These three are completely separate things. Pthreads is the native threading API of many modern Unix OSes that conform to the POSIX specification, including but not limited to Linux, OS X, FreeBSD and Solaris. There is also a badly supported and not very well working Pthreads implementation for Windows (Windows has its own native Win32 threading API). Pthreads is designed to support general threading scenarios and building parallel processing applications with it comes at a very high price (in number of code lines).
Intel TBB is a portable and open-source C++ template library for parallel data processing on shared memory architectures and implements tasks and task flows. This works especially well in conjunction with the new C++ lambdas (anonymous code blocks). The library could be built with many different compilers and for different architectures. On POSIX systems TBB builds upon Pthreads as the underlying threading API.

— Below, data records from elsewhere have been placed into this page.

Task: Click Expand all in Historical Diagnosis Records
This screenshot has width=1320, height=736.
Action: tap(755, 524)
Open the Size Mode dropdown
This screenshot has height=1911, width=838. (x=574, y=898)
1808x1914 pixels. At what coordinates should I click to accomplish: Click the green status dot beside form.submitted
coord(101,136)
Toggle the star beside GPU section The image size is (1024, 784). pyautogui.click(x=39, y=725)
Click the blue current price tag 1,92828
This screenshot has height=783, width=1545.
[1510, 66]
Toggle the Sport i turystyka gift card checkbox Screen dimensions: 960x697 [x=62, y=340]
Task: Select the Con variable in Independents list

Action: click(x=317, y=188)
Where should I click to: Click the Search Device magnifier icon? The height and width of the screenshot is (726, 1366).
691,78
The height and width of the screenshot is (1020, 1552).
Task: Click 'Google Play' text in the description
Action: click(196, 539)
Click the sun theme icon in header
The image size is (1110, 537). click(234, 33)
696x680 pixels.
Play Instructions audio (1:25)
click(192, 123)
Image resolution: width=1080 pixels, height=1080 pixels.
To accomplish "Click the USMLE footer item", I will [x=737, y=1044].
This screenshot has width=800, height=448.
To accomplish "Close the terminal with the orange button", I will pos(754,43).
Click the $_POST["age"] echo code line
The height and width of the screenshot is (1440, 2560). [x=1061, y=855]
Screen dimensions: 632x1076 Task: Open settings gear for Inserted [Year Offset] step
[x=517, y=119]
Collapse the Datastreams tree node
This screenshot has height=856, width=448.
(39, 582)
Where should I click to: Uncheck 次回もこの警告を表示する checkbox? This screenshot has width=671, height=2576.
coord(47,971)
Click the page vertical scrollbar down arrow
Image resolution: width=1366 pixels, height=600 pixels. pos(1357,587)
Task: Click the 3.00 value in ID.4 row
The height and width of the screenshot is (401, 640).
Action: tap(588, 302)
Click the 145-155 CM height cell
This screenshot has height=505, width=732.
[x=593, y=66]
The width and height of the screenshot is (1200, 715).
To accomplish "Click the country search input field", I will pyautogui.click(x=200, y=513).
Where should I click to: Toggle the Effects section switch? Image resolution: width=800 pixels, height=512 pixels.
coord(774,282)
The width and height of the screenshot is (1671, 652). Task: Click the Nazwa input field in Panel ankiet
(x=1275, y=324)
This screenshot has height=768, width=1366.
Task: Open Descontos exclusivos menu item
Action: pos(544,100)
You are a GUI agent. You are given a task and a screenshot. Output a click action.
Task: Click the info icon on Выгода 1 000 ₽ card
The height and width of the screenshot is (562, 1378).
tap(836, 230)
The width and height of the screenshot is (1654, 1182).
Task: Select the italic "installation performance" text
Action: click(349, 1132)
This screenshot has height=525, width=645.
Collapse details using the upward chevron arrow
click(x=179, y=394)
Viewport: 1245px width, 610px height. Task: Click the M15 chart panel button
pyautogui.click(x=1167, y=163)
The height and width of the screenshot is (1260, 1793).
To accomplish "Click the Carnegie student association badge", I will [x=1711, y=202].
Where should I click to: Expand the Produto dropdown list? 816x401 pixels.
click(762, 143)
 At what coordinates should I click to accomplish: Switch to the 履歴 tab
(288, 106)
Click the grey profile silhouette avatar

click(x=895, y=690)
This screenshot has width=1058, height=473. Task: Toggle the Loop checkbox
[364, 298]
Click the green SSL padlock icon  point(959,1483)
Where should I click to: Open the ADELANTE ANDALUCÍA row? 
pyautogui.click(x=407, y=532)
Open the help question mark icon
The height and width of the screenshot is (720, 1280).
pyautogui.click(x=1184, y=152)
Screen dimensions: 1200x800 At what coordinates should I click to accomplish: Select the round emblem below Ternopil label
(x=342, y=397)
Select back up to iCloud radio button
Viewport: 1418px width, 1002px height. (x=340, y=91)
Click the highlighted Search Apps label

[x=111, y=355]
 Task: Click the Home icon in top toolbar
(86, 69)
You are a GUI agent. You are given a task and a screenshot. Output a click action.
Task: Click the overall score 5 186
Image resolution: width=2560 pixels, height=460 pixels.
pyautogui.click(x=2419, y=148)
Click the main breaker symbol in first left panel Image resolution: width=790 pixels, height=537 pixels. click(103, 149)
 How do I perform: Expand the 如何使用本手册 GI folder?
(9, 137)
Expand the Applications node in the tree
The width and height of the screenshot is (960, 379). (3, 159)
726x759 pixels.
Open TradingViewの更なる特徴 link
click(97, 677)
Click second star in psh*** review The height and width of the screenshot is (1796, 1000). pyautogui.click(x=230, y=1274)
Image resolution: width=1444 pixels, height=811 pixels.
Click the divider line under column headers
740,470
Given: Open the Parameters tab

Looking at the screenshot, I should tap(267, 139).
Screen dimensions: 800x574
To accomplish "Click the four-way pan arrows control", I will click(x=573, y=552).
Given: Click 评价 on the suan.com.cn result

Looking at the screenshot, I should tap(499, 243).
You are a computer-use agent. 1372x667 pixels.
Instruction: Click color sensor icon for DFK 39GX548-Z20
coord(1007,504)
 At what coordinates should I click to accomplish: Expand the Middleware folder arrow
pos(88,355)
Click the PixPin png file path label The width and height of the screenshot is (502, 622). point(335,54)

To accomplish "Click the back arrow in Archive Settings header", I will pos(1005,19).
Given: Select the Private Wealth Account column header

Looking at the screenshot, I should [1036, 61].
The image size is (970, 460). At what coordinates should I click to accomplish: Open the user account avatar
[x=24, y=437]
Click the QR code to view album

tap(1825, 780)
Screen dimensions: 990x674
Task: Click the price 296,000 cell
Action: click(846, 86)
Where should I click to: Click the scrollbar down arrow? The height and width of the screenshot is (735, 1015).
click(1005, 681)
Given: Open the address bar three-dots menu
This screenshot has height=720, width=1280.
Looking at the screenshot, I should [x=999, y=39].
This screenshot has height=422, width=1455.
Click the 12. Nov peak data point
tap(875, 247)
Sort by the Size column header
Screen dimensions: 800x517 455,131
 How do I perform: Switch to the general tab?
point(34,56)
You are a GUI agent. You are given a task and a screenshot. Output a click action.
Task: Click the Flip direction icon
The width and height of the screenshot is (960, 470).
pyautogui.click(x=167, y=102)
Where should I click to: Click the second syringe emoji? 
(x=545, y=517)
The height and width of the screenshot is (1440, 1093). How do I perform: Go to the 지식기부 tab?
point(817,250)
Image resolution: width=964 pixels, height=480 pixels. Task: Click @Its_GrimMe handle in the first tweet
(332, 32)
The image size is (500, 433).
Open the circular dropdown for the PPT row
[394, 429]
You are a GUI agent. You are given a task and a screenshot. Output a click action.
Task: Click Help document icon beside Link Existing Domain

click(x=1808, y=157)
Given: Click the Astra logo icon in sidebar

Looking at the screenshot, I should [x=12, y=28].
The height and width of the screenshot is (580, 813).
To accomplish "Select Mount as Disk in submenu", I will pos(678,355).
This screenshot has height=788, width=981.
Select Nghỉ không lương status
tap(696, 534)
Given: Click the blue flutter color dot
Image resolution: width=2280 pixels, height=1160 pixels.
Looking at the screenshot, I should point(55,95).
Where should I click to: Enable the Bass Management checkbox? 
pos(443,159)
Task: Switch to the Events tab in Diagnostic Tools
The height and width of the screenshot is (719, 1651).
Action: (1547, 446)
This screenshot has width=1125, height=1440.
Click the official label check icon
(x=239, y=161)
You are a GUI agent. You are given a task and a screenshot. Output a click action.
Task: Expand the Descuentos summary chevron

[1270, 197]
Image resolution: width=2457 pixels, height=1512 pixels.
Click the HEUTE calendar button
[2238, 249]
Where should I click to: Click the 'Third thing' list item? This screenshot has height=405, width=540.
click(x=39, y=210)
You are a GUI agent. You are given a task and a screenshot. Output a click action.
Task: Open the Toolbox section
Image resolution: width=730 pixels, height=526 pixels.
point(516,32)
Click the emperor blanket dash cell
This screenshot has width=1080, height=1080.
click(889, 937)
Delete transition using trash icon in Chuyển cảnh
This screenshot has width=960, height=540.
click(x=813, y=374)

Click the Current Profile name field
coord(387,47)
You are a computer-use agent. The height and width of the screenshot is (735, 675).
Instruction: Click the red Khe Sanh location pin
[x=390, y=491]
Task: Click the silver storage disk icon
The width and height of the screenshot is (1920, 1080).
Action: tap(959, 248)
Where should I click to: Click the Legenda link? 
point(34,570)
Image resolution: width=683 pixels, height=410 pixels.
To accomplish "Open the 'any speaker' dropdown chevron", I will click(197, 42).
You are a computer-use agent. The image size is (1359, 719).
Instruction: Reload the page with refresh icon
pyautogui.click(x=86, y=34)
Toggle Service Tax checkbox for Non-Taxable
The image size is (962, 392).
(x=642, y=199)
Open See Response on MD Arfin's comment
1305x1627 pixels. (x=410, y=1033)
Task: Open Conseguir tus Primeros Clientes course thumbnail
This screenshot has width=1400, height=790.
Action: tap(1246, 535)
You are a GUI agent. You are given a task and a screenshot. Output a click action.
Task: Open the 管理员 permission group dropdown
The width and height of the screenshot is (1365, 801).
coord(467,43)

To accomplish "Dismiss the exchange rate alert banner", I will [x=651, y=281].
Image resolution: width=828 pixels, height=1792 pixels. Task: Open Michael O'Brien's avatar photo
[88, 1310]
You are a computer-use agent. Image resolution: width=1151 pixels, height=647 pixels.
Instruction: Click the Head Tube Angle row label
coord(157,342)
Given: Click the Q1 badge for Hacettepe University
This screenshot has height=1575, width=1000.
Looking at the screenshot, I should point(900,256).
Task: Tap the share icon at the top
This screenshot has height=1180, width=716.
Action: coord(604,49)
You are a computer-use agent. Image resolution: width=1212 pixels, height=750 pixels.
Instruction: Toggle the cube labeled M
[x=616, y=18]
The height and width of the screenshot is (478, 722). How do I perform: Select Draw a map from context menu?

OpenMP is a directive-based extension to C/C++ and Fortran that supports data and task parallelism on shared memory architectures. It is not a library but rather a language extension and requires an OpenMP-enabled compiler. Virtually all modern C++ compilers - with the notable exception of Clang - support OpenMP, including the PGI, Oracle and MSVC++ compilers and GCC. On POSIX systems the OpenMP runtimes are built on top of Pthreads. Version 4.0 supports accelerator devices, e.g. GPUs and co-processors like Intel Xeon Phi.
Of all the three, Intel TBB is the most flexible while OpenMP is the easiest to learn. Pthreads is neither portable (e.g. badly supported on Windows), nor easy to learn. As already mentioned by Claudio, C++11 includes its own threading primitives, implemented on POSIX systems using Pthreads. But these are more like language abstractions around the threading API than parallel processing libraries/extensions like ITBB and OpenMP.